[Texto escolhido]:
<<<<
[Lembrei-me de recuperar este texto que escrevi faz hoje um ano, para provar como nada muda se nós não tivermos força para isso,]Um auditório meio vazio luzes decadentes mas cadeiras confortáveis e uma senhora de meia-idade com uns óculos de massa com lentes grossas pendurados ao pescoço por uma corrente chega-se ao microfone e diz
- Bom dia
(congresso de medicina avançada)
e todas as pessoas no auditório ajeitam-se nas cadeiras
- Bem vindos a esta sessão e hoje como toda a gente sabe vamos ter aqui connosco um senhor doutor estrangeiro que nos vai falar de coisas extremamente interessantes
e pega nos óculos e põe-nos em cima do nariz e o mundo passa a ser nítido por causa de duas rodelas de plástico
- Esperemos nós que ele diga coisas extremamente interessantes
(diz ela)
>>>>
[Linhas extraídas]:
<<<<
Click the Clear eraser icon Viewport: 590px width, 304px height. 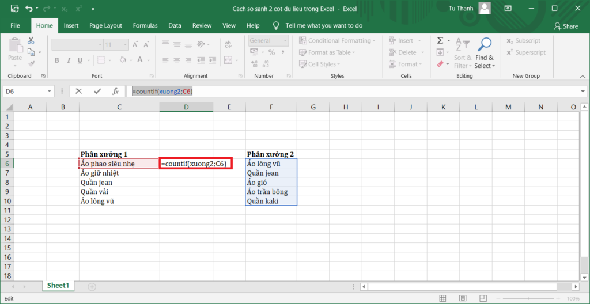point(440,64)
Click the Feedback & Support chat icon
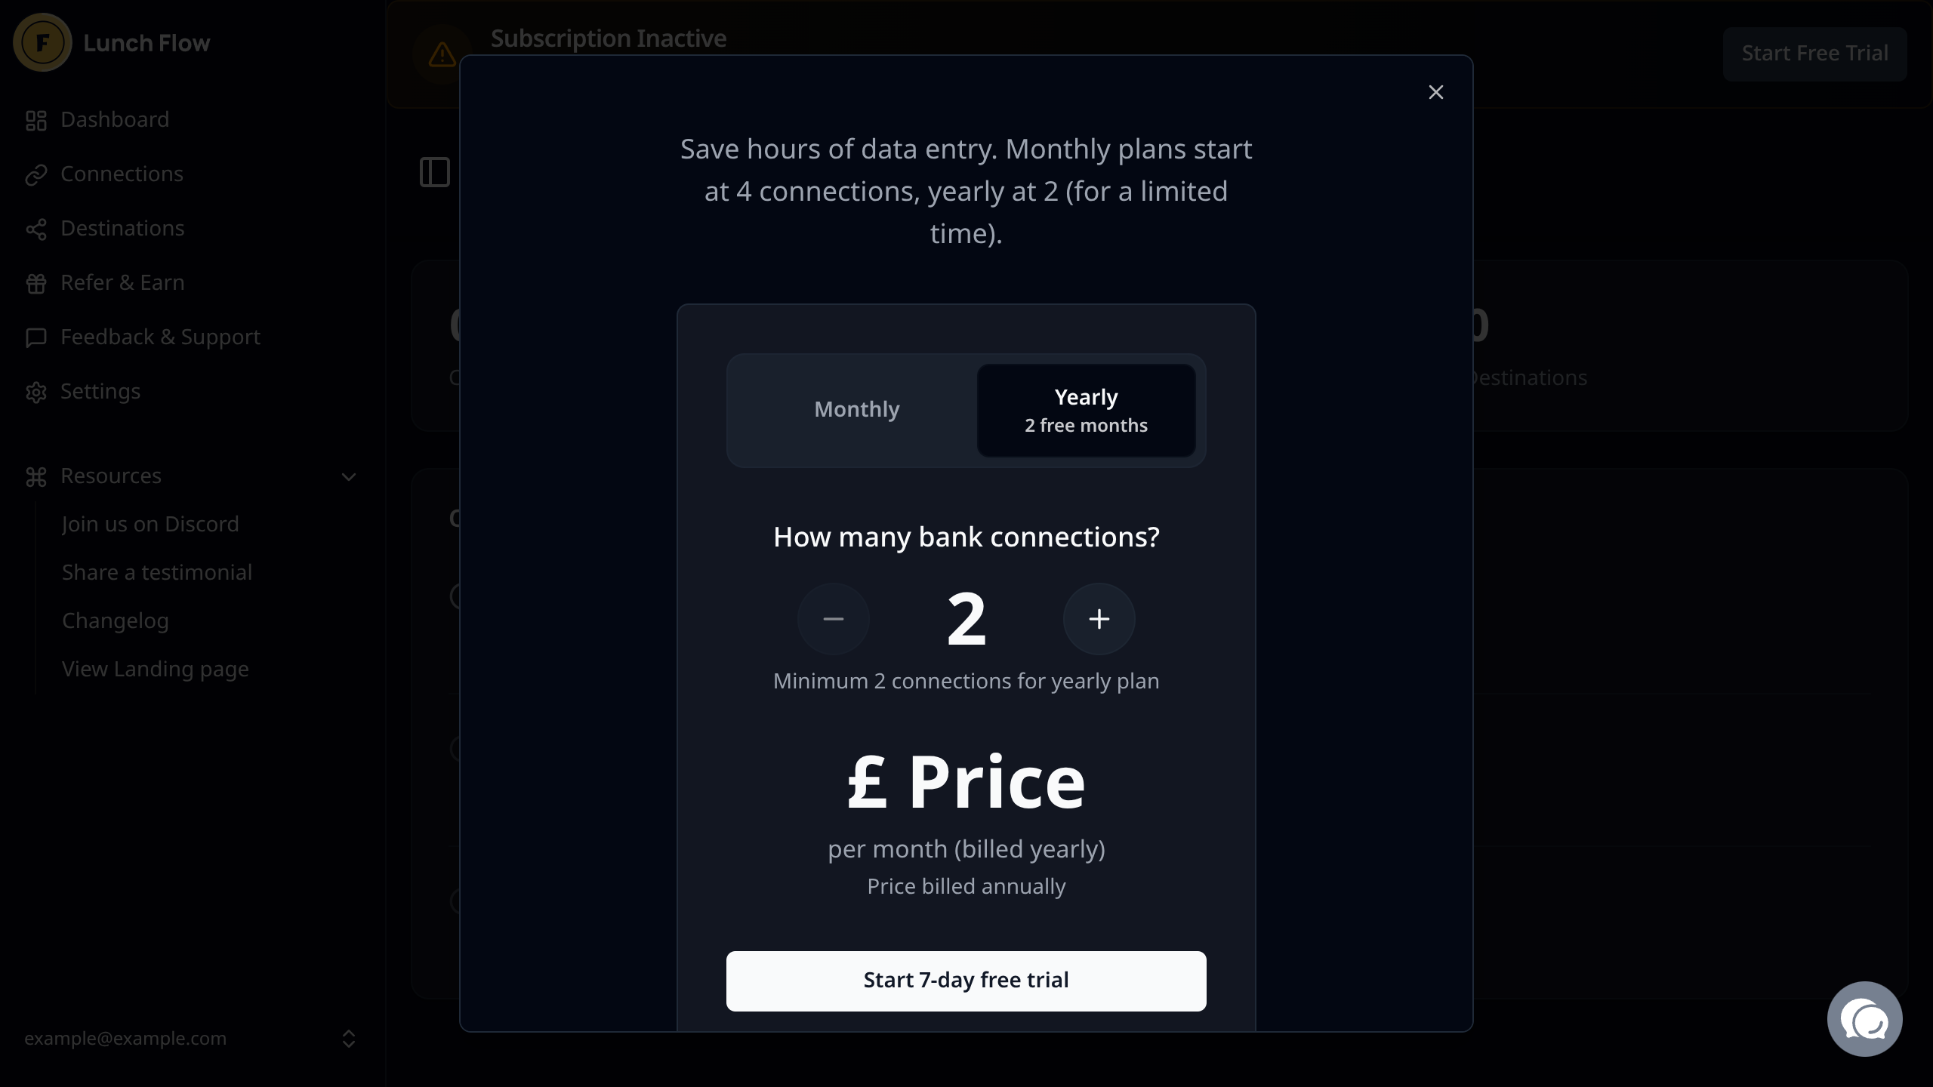Screen dimensions: 1933x1087 pos(36,337)
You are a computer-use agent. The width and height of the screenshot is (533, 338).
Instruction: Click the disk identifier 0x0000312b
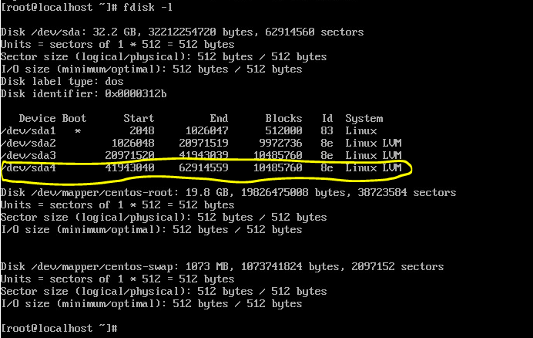(x=136, y=93)
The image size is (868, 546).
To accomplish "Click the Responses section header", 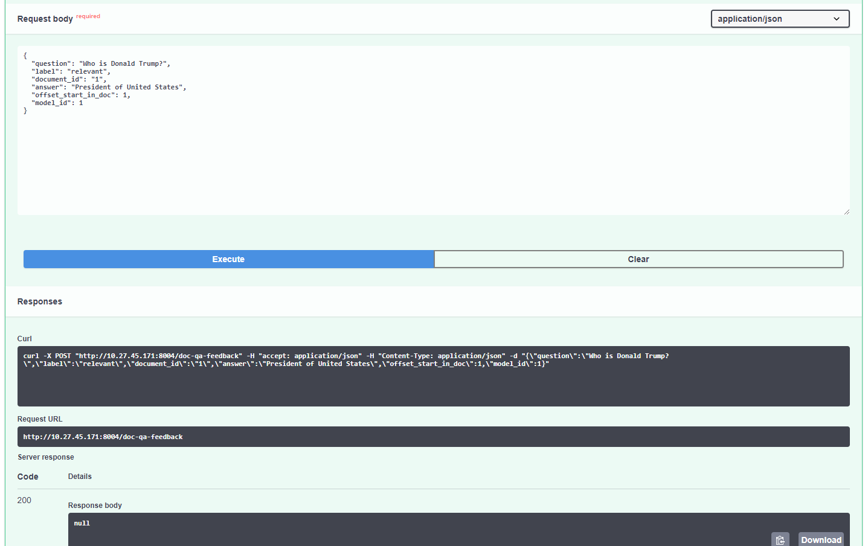I will pyautogui.click(x=39, y=301).
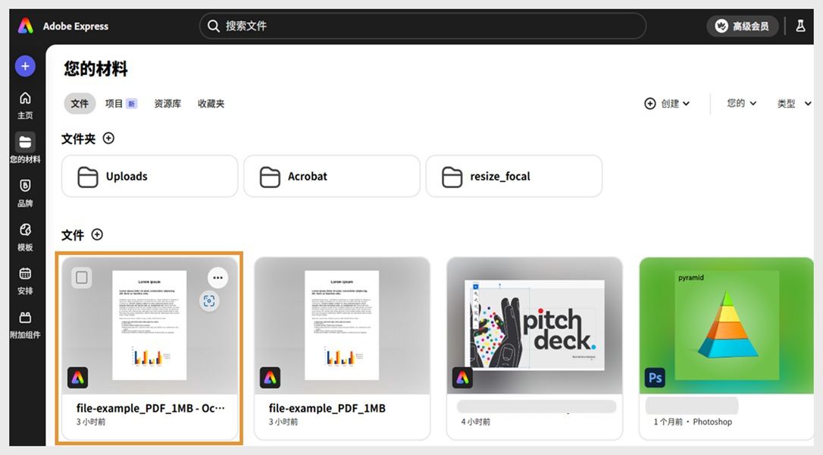Screen dimensions: 823x455
Task: Expand the 创建 create dropdown
Action: (x=668, y=103)
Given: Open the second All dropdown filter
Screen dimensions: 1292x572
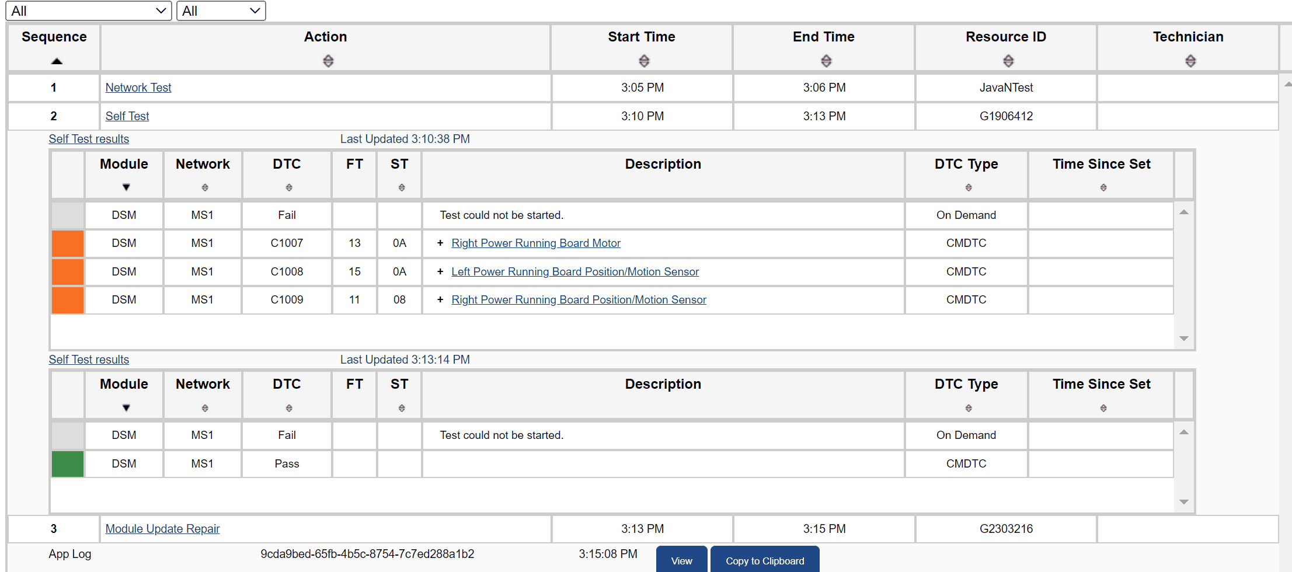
>>>>
[Tarefa 1]: Enumere as características do auditório que o texto sobre o congresso de medicina refere.
[Tarefa 2]: Volte a escrever a parte do texto sobre o congresso de medicina que começa em "[Lembrei-me de recuperar" e acaba em "de medicina avançada)".
[Tarefa 3]: Dê seguimento ao texto sobre a sessão do congresso de medicina, a partir da última frase apresentada.

[Resposta escrita 1]:
Meio vazio
Luzes decadentes
Cadeiras confortáveis

[Resposta escrita 2]:
[Lembrei-me de recuperar este texto que escrevi faz hoje um ano, para provar como nada muda se nós não tivermos força para isso,]Um auditório meio vazio luzes decadentes mas cadeiras confortáveis e uma senhora de meia-idade com uns óculos de massa com lentes grossas pendurados ao pescoço por uma corrente chega-se ao microfone e diz
- Bom dia
(congresso de medicina avançada)

[Resposta escrita 3]:
Pelo dinheiro que vai receber até eu começava para aqui a dissertar sobre Nietzsche que até o próprio Nietzsche havia de se levantar e bater palmas
e ao dizer isto sente-se bem tosse para limpar a garganta e começa a ler
- Então pronto connosco agora vai estar o senhor doutor estrangeiro Kurt von Allein-Schlaffen
e estica o braço e no fim do braço está um homem que se levanta e se cruza com ela a caminho do palco e as cadeiras que estão vazias batem palmas e ele anda com pernas de madeira e a cada passo uma pancada de Molière e toda a gente se enche de respeito pelo homem
- Guten Morgen
diz o senhor doutor estrangeiro e as pessoas lembram-se que ele é estrangeiro e metem as esponjas dentro dos ouvidos e dentro das esponjas está uma senhora enfiada num metro cúbico de espuma nas paredes a traduzir o que o homem diz
- Bom dia
e com uma gravata vermelha e caspa nos ombros ele começa a falar
- Quero começar por fazer uma pergunta
e as senhoras de idade nas cadeiras da frente começam a mexer-se porque pensam que ele vai perguntar como é que se vai para a farmácia ou para o banco ou onde é que se pode tomar um café ali por perto porque há duas coisas que as senhoras de idade deviam poder fazer automaticamente quando chegam aos setenta anos
conduzir táxis e operar pessoas
há até uma senhora na primeira fila que foi um dia aviar uma receita de suplementos de cálcio para aquela doença dos buracos nos ossos
- Tenho os ossos que parecem bocados de queijo filhinho
e juntamente com os suplementos deram-lhe um doutoramento honoris causa em medicina
porque por estes dias só as pessoas que têm a mania é que ainda chamam àquilo osteoporose porque todo o mundo já chama buracos nos ossos
as pessoas que têm a mania e os do anúncio em que põem os artistas da televisão a beber leite a preto e branco
- Sabe que aquela da novela da noite fez aquele reclame da doença que eu tenho
diz a senhora de idade no autocarro enquanto demora sete minutos para se conseguir sentar e acabou de fracturar um osso só porque respirou com mais força
mas não é nada disso que o senhor doutor estrangeiro quer saber
- Posso começar por fazer uma pergunta?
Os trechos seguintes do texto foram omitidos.